The present invention relates to large area semiconductor devices and to flat arrays of semiconductor devices such as solar cells and to methods of manufacturing such devices and arrays from silicon.
In general, semiconductor devices such as rectifiers, solar cells, transistors and the like are formed by junctions between semiconductor layers of different conductivity types. Such devices when made of silicon are generally manufactured by starting with a monocrystalline wafer of silicon sliced from a rod which was doped while it was being grown to make it either n-type or p-type. One face of the wafer or a portion thereof is then converted to the opposite conductivity type resulting in a p-n junction.
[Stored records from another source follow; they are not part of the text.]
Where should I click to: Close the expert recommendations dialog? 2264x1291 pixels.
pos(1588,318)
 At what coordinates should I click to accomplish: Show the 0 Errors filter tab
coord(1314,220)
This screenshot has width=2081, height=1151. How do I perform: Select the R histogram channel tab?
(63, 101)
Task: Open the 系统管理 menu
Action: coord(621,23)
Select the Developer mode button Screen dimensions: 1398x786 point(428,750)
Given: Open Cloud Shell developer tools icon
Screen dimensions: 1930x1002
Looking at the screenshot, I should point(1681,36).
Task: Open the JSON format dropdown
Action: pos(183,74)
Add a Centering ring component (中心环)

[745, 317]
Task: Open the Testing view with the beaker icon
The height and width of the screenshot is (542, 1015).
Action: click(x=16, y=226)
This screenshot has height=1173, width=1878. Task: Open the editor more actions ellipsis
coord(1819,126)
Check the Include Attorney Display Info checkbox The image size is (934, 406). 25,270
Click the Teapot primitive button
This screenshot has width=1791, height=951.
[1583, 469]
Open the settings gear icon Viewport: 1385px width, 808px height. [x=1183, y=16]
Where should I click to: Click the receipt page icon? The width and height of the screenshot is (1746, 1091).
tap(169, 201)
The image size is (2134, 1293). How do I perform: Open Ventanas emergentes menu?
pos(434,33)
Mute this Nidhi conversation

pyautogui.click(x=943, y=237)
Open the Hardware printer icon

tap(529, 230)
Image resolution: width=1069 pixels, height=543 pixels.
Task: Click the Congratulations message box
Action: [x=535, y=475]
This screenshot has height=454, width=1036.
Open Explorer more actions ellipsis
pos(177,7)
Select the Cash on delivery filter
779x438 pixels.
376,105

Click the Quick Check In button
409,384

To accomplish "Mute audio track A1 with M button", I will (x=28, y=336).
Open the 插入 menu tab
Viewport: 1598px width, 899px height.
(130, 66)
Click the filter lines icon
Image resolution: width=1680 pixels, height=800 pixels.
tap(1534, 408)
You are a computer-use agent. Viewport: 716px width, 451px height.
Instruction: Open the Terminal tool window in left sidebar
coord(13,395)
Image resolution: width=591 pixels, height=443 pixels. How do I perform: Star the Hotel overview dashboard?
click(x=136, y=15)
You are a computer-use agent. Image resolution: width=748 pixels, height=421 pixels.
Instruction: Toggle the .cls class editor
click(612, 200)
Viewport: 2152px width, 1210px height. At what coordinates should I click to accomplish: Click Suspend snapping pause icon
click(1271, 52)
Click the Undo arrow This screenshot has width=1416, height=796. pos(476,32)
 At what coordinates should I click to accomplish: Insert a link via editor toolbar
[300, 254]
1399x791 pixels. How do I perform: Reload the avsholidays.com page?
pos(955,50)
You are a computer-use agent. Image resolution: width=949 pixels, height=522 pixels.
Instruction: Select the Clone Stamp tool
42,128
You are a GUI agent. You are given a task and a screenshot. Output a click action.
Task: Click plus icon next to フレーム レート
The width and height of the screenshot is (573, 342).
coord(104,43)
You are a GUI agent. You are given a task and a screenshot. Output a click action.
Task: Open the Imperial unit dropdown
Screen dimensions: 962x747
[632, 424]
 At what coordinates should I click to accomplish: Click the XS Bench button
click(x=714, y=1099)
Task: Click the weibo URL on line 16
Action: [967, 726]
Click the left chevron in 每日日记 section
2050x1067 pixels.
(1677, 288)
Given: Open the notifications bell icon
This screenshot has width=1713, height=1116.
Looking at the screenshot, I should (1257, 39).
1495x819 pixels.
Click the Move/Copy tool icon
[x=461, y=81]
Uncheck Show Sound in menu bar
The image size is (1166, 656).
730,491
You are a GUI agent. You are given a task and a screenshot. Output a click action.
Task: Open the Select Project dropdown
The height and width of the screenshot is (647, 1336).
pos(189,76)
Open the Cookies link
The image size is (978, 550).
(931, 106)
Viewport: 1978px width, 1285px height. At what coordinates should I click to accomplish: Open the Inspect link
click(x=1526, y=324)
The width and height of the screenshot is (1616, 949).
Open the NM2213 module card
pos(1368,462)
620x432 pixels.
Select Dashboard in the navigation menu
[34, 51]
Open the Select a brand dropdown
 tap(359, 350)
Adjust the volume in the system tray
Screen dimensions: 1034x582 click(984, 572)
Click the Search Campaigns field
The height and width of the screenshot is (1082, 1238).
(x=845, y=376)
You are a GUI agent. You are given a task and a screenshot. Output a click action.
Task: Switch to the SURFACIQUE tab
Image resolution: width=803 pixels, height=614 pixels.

The conversion from one conductivity type to the other in the wafer is accomplished by introducing a dopant element of the desired type either by diffusion, ion implantation or by growing a doped epitaxial layer on the wafer surface. Electrical interconnections, insulation and additional junctions are added by a variety of techniques well known to those skilled in the art.
In the production of large area arrays such as power rectifiers or solar cells, several disadvantages are inherent in prior art techniques. Particularly for solar cells, where extremely large areas are desired for converting solar energy to electrical energy, the cost of such devices is prohibitive unless no other energy source is available. First, a high purity polycrystalline silicon rod must be grown. The rod must then be converted to monocrystalline material by float zoning or the Czochralski process. The rod must then be sawed into wafers which must be lapped, cleaned and polished. Waste occurs in all of these steps before formation of an active semiconductor device having p-n junctions can begin. Even then the single array size is limited by diameter of the semiconductor rod that is sliced to form the wafer.
For some time, therefore, thought has been given to developing cheaper methods of producing solar cells. One approach which has been tried but found to result in an extremely inefficient unit is the use of bulk polycrystalline material. Grain boundaries between crystallites in such materials prevent proper transfer of charges in the material. Dopants tend to follow grain boundaries when diffused into the material. Accordingly unoriented p-n junctions appear around grains effectively isolating charges. Further, heavy metal impurities tend to concentrate in the grain boundaries and along with discontinuities in the grain boundaries contribute to recombining of electron-hole pairs resulting in no electrical output from the system. Accordingly, this approach has not been accepted.